「自衛隊に密着して、これまでいくつもの自然災害による被災地に足を運んできましたが、これほど長い間、道路が断たれた状態の被災地を見たのは初めてです。そのため、いまだに孤立した集落へ救助に行けていない状態なんだそうです。この様子だと、完全な復旧までには最低でも半年以上はかかるかもしれません」
こう語るのは、1月1日に最大震度7を観測した能登半島地震の被災地を訪れた、軍事フォトジャーナリストの菊池雅之氏。菊池氏は地震発生から約3週間後に石川県七尾市、穴水町へ取材に訪れた。
「新幹線で到着した金沢では、震災の形跡は見当たりませんでしたが、能登半島の付け根にあたる七尾市から北は、発生時から何も変わっていない印象です」(菊池氏=以下同)
七尾までは電車が復旧していたという。だが……。
「七尾駅の2つあるホームのうち1つは壊れたままで、駅前のロータリーも地面がグチャグチャのままでした。電気が通っていないため、夜は真っ暗。唯一、自家発電設備のあるビルに入っているドン・キホーテだけが煌々としていました」
ちなみにドン・キホーテは品揃えも豊富だった。
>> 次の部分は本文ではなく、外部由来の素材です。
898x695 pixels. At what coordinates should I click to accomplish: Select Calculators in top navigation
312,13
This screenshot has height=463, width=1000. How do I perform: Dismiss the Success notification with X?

数少ない物資供給拠点だけに、店側も商品の補充に尽力しているのだろう。
「七尾市から北上するにつれて、被害状況が深刻になっていくのが分かりました。突然、道路が壊れていたりするので、夜の通行はかなり危険でしたね」
それにしても復旧に、これほどの時間を要している原因は何だろうか。